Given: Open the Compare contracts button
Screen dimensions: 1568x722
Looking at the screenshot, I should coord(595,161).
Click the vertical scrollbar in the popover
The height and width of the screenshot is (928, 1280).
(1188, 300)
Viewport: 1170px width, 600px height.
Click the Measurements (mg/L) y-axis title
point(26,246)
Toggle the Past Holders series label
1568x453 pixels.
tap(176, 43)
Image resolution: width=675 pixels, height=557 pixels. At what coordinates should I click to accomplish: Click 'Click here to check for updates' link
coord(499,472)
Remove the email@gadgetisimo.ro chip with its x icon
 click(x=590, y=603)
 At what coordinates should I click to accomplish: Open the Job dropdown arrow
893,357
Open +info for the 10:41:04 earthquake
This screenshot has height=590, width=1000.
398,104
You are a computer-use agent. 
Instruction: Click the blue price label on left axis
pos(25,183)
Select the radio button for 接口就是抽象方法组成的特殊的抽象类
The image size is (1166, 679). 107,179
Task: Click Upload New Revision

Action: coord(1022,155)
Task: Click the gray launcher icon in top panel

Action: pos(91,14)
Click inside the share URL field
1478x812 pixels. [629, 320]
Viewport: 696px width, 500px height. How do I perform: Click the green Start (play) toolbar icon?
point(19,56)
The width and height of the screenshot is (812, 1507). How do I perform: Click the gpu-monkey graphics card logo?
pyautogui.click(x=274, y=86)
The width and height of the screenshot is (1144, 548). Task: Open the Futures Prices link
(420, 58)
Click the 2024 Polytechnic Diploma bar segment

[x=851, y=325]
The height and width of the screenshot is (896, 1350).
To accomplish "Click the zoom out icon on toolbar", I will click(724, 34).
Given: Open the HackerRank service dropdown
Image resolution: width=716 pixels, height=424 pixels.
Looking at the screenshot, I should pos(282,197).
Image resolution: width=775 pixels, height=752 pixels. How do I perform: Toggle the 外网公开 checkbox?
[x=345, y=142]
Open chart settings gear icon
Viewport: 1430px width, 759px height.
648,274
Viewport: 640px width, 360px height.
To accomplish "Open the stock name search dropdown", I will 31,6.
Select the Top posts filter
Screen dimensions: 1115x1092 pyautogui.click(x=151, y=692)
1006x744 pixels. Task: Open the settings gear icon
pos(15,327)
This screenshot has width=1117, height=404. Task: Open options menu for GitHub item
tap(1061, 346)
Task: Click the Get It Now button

• TASK DIRECTIONS: If a line of the material contains the string "will", count it; give only the total.

• RESULT BELOW: 2